● **Textauszug**
* * *

Bild: Samuel Umtiti – Defensivkünstler und Torschütze der französischen Na…
Es ist ein oft bemühter Satz: Die Offensive gewinnt Spiele, die Defensive
Titel. Frankreich hat sich gegen Belgien angeschickt, einen erneuten Beweis
dafür zu liefern. Bei der WM 2014, als die Équipe tricolore reinsten
Offensivfußball zelebrierte, sind sie am Realismus der deutschen Mannschaft
im Viertelfinale gescheitert. Und am langen Arm des Manuel Neuer. Es zeigt
sich nun: Sie haben gelernt.
[1][War das schön, dieses erste Halbfinale?] War die letzte halbe Stunde
gegen Belgien, als sich die Mannschaft hinten verbarrikadierte, mit sechs,
sieben Mann auf einer Linie, war das schön? Als Raphael Varane und Samuel
Umtiti Ball um Ball aus dem Sechzehner dengelten: War das etwa schön?

* * *

● **Material**

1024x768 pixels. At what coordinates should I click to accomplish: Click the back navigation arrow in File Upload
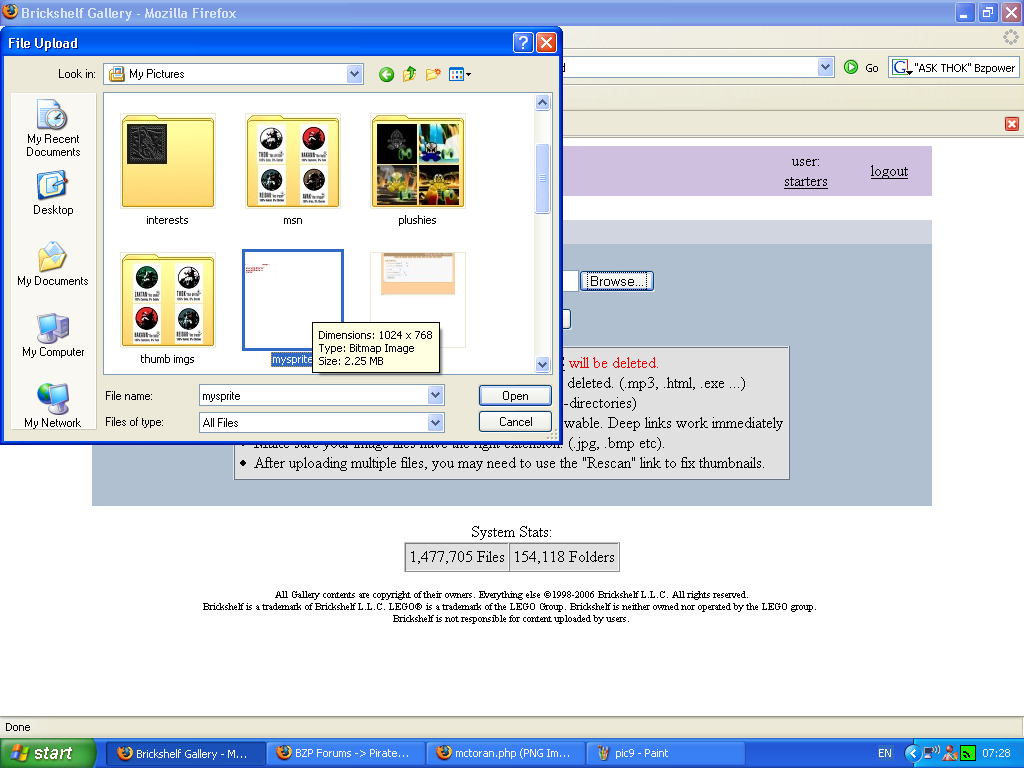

* * *

● **Aufgabe**
Fasse den Textauszug über Frankreichs Spiel gegen Belgien in genau zwei Sätzen zusammen. Die Zeilen haben mit dem Textauszug nichts zu tun.

● **Lösung**
Nach einem oft zitierten Satz gewinnt die Offensive Spiele, die Defensive aber Titel, und Frankreich hat sich gegen Belgien angeschickt, das erneut zu beweisen. Bei der WM 2014 war die offensiv spielende französische Mannschaft im Viertelfinale am Realismus der Deutschen und an Manuel Neuer gescheitert, doch nun hat sie gelernt und sich in der letzten halben Stunde gegen Belgien hinten mit sechs, sieben Mann verbarrikadiert.